Marta Cartabia è il nuovo Presidente della Corte Costituzionale
Per la prima volta lo scranno più alto di Palazzo della Consulta 
si tinge di rosa “Spero di fare da apripista”

LA FORZA DELLA DONNA


di Roberto Buonasorte

Già nel pezzo di martedì, facendo riferimento alle reali possibilità che per la prima volta in Italia potrebbe essere eletto un Primo Ministro donna, abbiamo ripercorso la lenta ma inarrestabile maratona che sta portando avanti Giorgia Meloni.



Mercoledì invece abbiamo appreso che la Finlandia ha eletto la Premier più giovane di sempre: Sanna Marin, 34 anni, che si è subito caratterizzata per aver formato una squadra di governo per la maggior parte al femminile.  Proprio mentre andavamo a scoprire il profilo di questa giovane donna - tra l'altro cresciuta in una famiglia "arcobaleno" avendo avuto due mamme - leggevamo che in materia di diritti civili la Finlandia è al quarto posto al mondo mentre l'Italia è al 70mo...



Ieri il prestigioso Time indicava Greta Thunberg, per tutti ormai semplicemente Greta “Persona dell’Anno”. 

E sempre ieri, da noi, Marta Cartabia -  giurista ed accademica - veniva eletta Presidente della Corte Costituzionale.
E' la prima donna ad occupare lo scranno più alto di Palazzo della Consulta e che succede a Giorgio Lattanzi.



Nominata nel settembre del 2011 a Giudice della Corte, la Cartabia si è laureata in giurisprudenza all'Università degli Studi di Milano, Relatore durante la discussione della sua tesi è Valerio Onida, che poi diverrà anch'egli Presidente della Corte.
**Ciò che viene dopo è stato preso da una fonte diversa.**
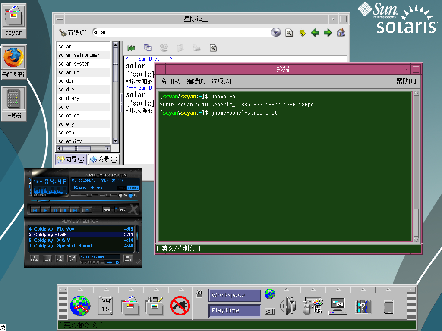The width and height of the screenshot is (442, 331).
Task: Click the home icon in dictionary toolbar
Action: click(x=341, y=33)
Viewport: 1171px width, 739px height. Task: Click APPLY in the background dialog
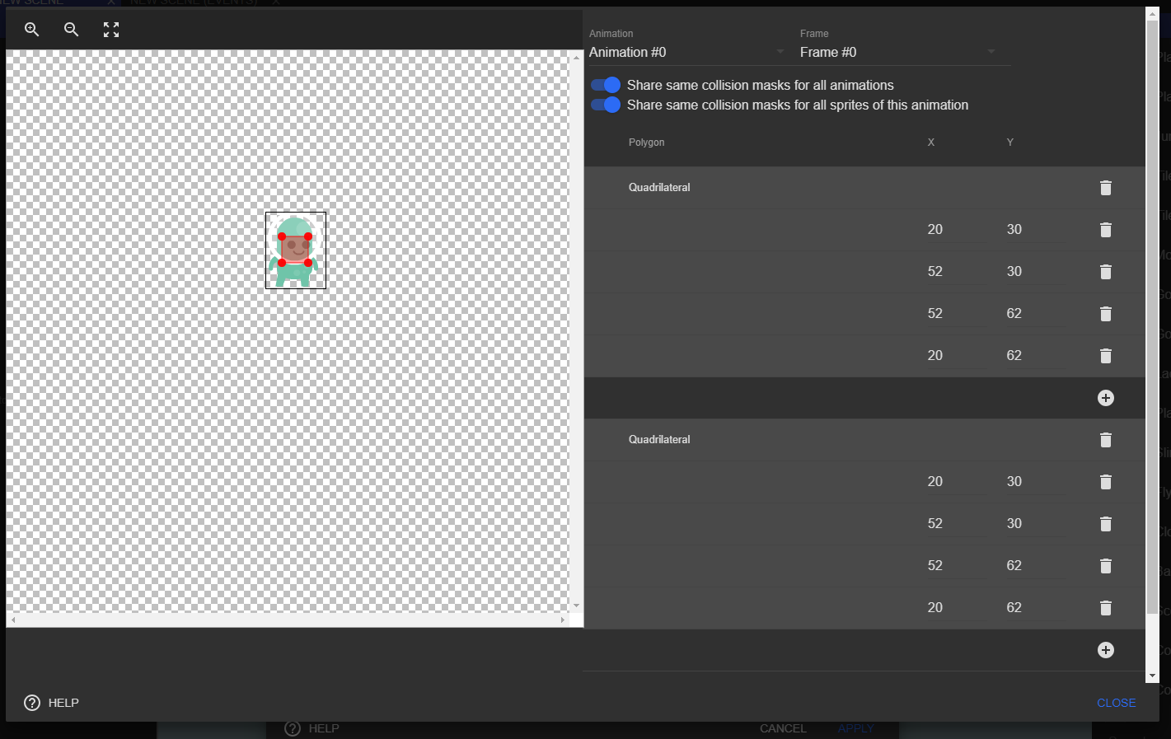(x=855, y=728)
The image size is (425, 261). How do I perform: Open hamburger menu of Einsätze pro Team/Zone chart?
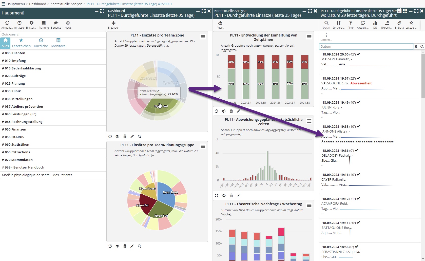pyautogui.click(x=203, y=37)
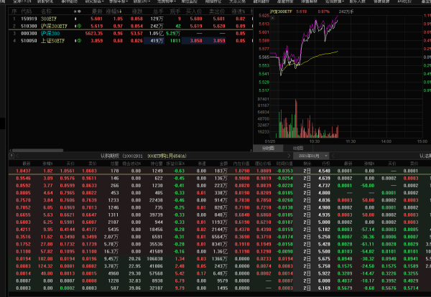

Dopo la elezione di Maria Elisabetta Alberti Casellati a presidente del Senato - dunque seconda carica dello Stato - in una perfetta alternanza di genere arriva  una donna (la Cartabia appunto) a ricoprirne la quarta: Mattarella, Casellati, Fico, Cartabia
L'anno che sta per concludersi ha visto anche altre donne andare a ricoprire posti strategici come ad esempio Ursula von der Leyen, divenuta Presidente della Commissione Europea e Cristine Lagarde Presidente della Banca Centrale Europea.

Insomma una vera rivoluzione culturale, iniziata nel nord del Vecchio Continente già nel secolo scorso quando la Baronessa Margaret Thatcher nel maggio del 1979 fu la prima donna a varcare l'ingresso del 10 di Downing Street. 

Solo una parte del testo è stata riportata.